Entrevista: 04/04/2003

 

 Tribo de Jah

Por Antonio Carlos da Fonseca Barbosa

ritmomelodia@hotmail.com  

A Tribo de Jah é sem duvida alguma mais expressiva banda de reggae raiz. Nos mais de 15 na estrada do reggae brasileiro é uma das representantes do país no exterior. Banda composta por cinco músicos maranhenses (Aquiles; Neto; Frazão; Zé Orlando e Zé Paulo) e o paulista Fauzi Beydoun. Que ao adquirir um equipamento de som para montar uma banda de reggae conheceu os cinco músicos deficientes visuais que faziam shows de baile e conhecia a voz do mesmo através dos programas reggae em rádios locais. Em 1986 surgia uma banda original com músicos excelentes e versáteis. Um cantor e compositor ímpar de voz vulcânica melodiosa que quebrou os tabus de que musicas longas e de cunho social não cairiam no gosto popular. Ele foi além fazendo canções épicas denunciando o trafico de influencia, descriminação contra os regueiros, caos social e canções românticas para dançar agarradinho porque também somos filhos de Jah.

Essa é um resumo da Tribo que canta para suas sinceridades para as outras tribos que vivem nos guetos dessa imensa nação ambicionando apenas o respeito e pode gozar o direito pleno de serem cidadãos. São 9 CDs que vão do reggae raiz pedrada ao pop consciente. Mas todos tecendo a evolução musical e continuidade da espiritualidade que fazem a Tribo de Jah se diferenciar de outras excelentes bandas de reggae brasileiras.  No Palco a banda levanta o astral do Iapoque ao Chuí. Músicos escolados nos bailes da vida. Neto um Guitarrista solo manhoso e seus trejeitos de roubar cena. Zé Orlando com sua multi – percussão de mão e um vocal agradável e energia no palco de levantar defunto. Frazão com seus dedos mágicos fazendo as teclas falarem seja nas levadas de órgão ou arpejos de pianos esbanjando independência de mãos. E a segurança da cozinha rítmica fica nas mãos de Aquiles (Baixo) e Zé Paulo (Batera) e o maestro Fauzi pulsando manhosamente as cordas da sua guitarra em êxtase de emoção. Essa é a Tribo de Jah em ação pelo Brasil e pelo mundo. Segue entrevista exclusiva de Fauzi a revista musical on-line Ritmo Melodia - www.ritmomelodia.mus.br em 04\04\2003:

1-) Ritmo Melodia - Fauzi, fale do início da Banda Tribo de Jah?

Fauzi Beydoun - Todos os integrantes da Tribo, menos eu, nasceram no Maranhão (capital e interior). Eu nasci em Assis, interior de São Paulo e depois de muitas andanças me radiquei no Maranhão. Quando conheci os meninos da banda. Eles já tocavam em banda de bailes e tinham se conhecido na Escola de Cegos do Maranhão. Eu era radialista e fazia programas de reggae em Am e Fm diariamente. Mas fazia shows também como músico “free lancer”.  Daí foi que senti  necessidade de ter uma banda genuinamente de reggae, com músicos e identidade própria. Foi assim que, procurando um equipamento completo de uma banda para montar um grupo, me deparei com os meninos que então tocavam numa banda de baile chamada: “Reflexo”. Comprei o equipamento e como eles iriam ficar desempregados devido a essa Aquisição. Convidei-os para fazerem parte do grupo explicando exatamente qual era o meu propósito. Alguns deles me reconheceram pela voz, e disseram que eram ouvintes do meu programa no rádio. A partir daí, em 1986, começou a Tribo de Jah.  

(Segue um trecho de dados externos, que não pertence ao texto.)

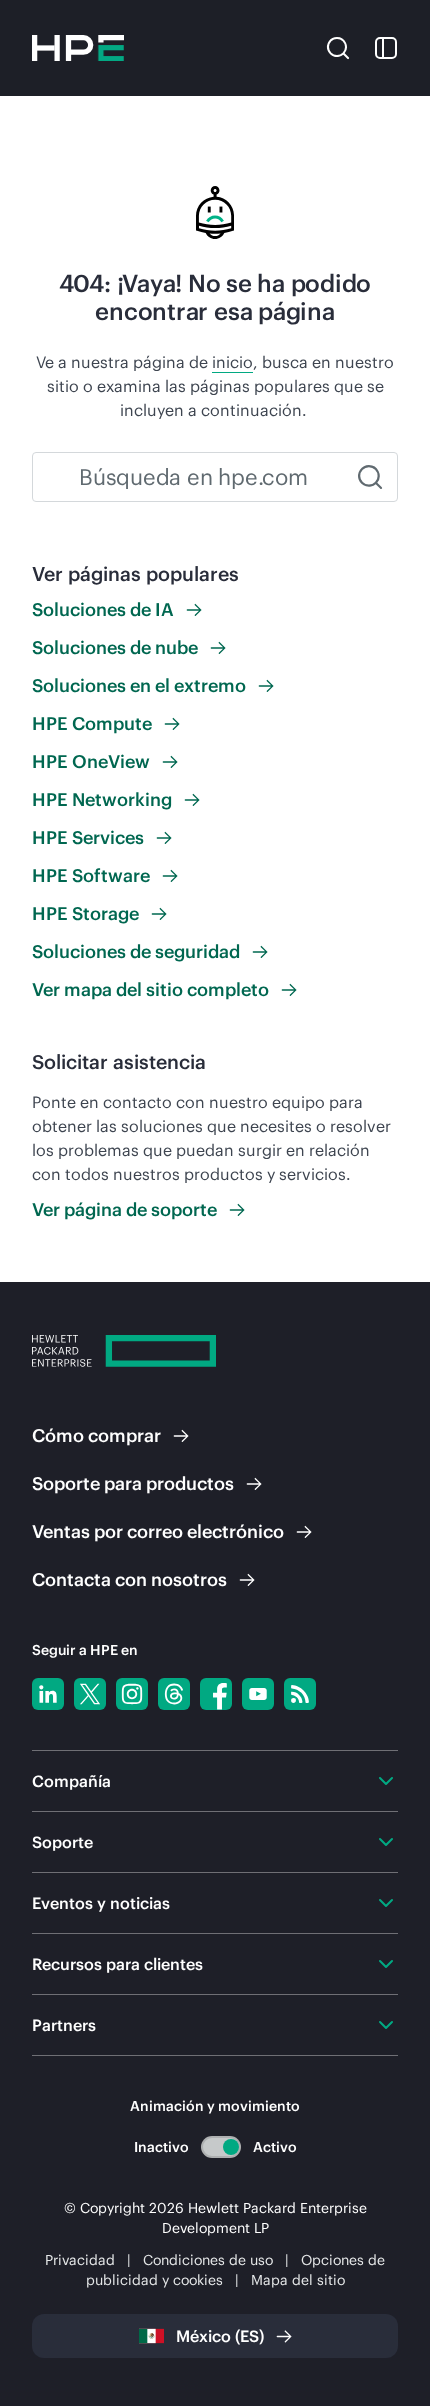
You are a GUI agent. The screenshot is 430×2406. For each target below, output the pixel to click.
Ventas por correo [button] (158, 1531)
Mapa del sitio (298, 2280)
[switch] (220, 2146)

2-) RM - Quantos CDs lançados? Qual o perfil de cada um dos CDs?

FB - A Tribo lançou até agora 9 Cds. É difícil falar do perfil de cada um porque, no geral, eu considero que eles sejam complementares. Tirando os Cds “ao vivo” e o “Tributo a Bob Marley” que foram trabalhos atípicos, os demais seguem certa linha de evolução natural (musical e pessoal), embora a qualidade técnica (ou qualidade fonográfica) nem sempre reflita isso. O primeiro foi feito em condições precárias, num estúdio de 12 canais. O conteúdo deste trabalho, porém é bastante expressivo, porque era ainda uma matéria bruta a ser lapidada, porém revelou-se uma referência para os fãs até hoje. A partir daí eu acho que foi havendo uma gradativa maturidade musical e também no nível das idéias. Por ser o ultimo trabalho autoral da Tribo lançado em Cd, eu particularmente gosto muito do “Além do Véu de Maya”. Há neste trabalho uma postura mais nítida a nível espiritual que sempre foi à linha mestra da Tribo, só que nesse Cd acho mais elaborada, mais definida também. 

3-) RM - Quais as músicas mais populares?

 FB - As canções mais populares da Tribo são certamente: Babilônia em Chamas, Morena Raiz, Reggae na Estrada, Não Basta Ser Rasta, Regueiros Guerreiros, Chama, etc.

 4-) RM - Fale da homenagem a Bob Marley? Qual a receptividade do público? 

FB - Em relação ao “Tributo a Bob Marley”, esse foi certamente o trabalho mais difícil ou o maior desafio da carreira da Tribo. Fazer versões das canções de um mito mundial, muito admirado no Brasil também, com suas letras e mensagens já bem conhecidas do grande público do reggae foi certamente um grande risco, mas eu acho que no geral a Tribo se saiu muito bem, conseguindo fazer versões fiéis e até literais, tentando não desvirtuar em nada a mensagem original e preservando até algumas imagens poéticas preciosas de Marley. O retorno ao nível dos fãs da Tribo foi muito positivo e esse foi também um dos Cds mais vendidos do grupo. A conclusão  que ficou é que é realmente mais difícil fazer versões do que composições próprias. 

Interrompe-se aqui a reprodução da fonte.